Ishmael unlike most other boys of his age was very fond of his task and loved the time that he spent on the hill, tending to the goats of the villagers. He would have the whole day to himself and that is how he liked to spend his time, in seclusion and contemplation. An old man of the village, Sheikh Ehtesham, who had once worked as an assistant in the town library had taught Ishmael to read and write when he was very young. He introduced him to the poets of the golden times and told him tales and legends of all ages. A few years ago, Ishmael’s father had given him the ancestral Ney, the shepherd’s flute, and it is these things that occupied his mind throughout the day. He would spend the time reading books he had borrowed from the old man, playing maqams on his Ney or strolling among his goats and singing of love and lovers.
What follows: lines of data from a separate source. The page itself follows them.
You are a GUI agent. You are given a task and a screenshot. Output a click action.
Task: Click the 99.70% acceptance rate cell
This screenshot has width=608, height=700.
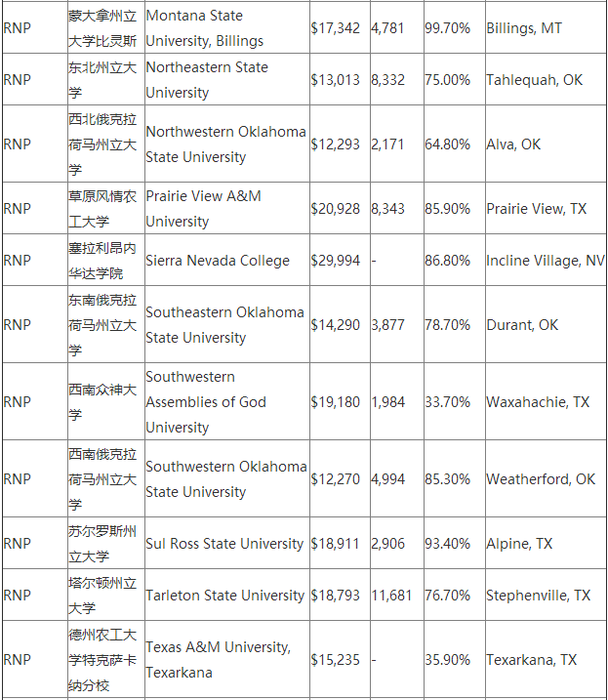(x=455, y=28)
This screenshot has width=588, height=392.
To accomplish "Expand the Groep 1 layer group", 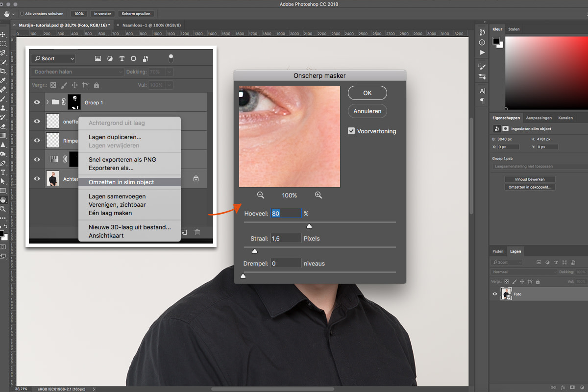I will point(48,102).
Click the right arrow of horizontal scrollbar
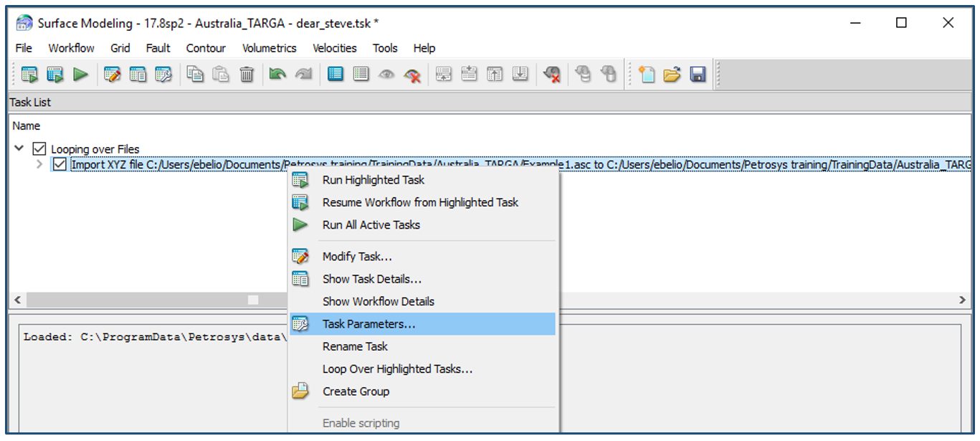This screenshot has width=980, height=441. [964, 300]
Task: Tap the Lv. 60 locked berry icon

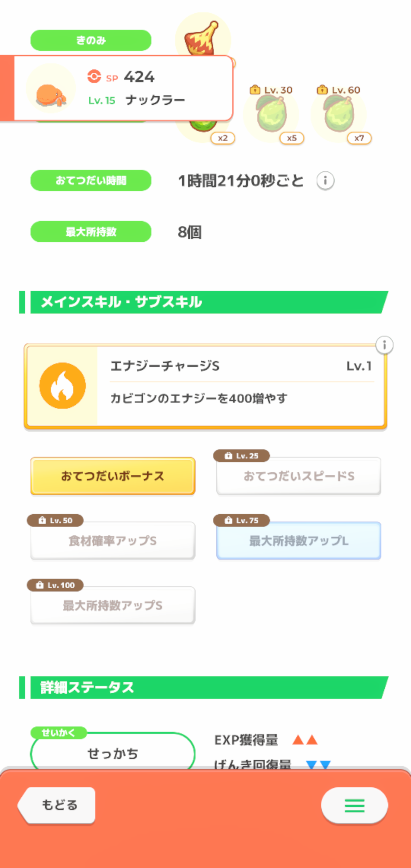Action: pos(339,114)
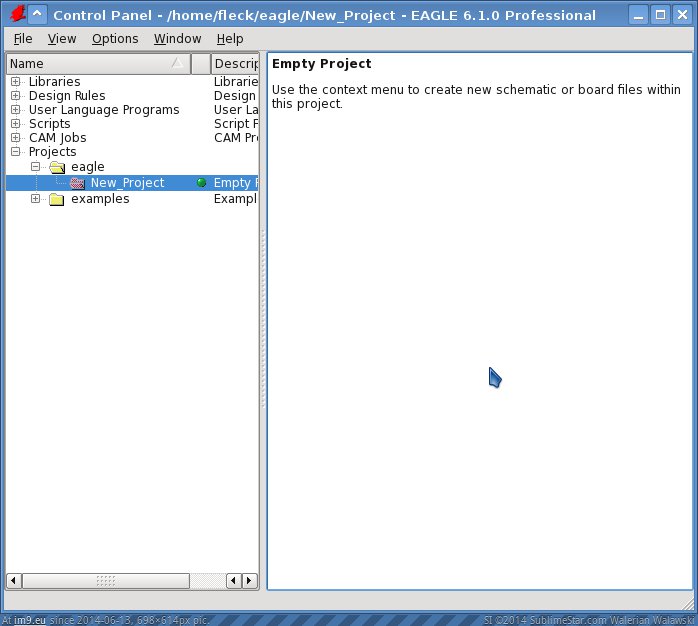Click the Description column header
Image resolution: width=698 pixels, height=626 pixels.
click(236, 63)
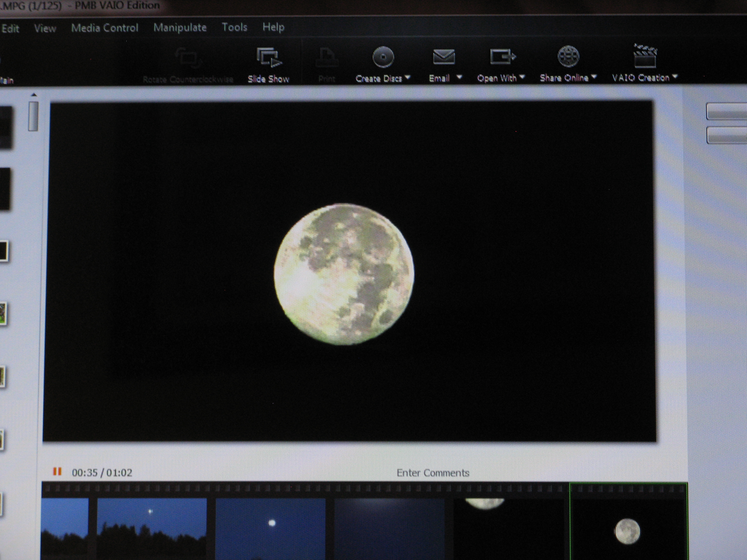Pause the video playback
The image size is (747, 560).
57,472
The day that had remained with him ever after, he was on the hill with his herd like any other day. That day too he was seated on the boulder from where he could view the whole of his small world, playing one of his favorite maqams, Sarkuhi: on top of the mountains. It was still morning when he suddenly he noticed a trail of dust on the road from town, the trail was being created by a carriage. He stopped the music and gazed fascinatingly at whosoever was entering his world. As the carriage came closer, Ishmael could see its passenger, a young girl, and for a moment, as the carriage passed the site where he sat with his herd around and entering the village, he could see the girl’s face and their eyes met for the briefest second. In that second was hidden a forever. Ishmael saw the girl’s face from under the headscarf and found her to be most beautiful person he had ever seen. The image remained transfixed in front of his eyes long after the carriage had gone.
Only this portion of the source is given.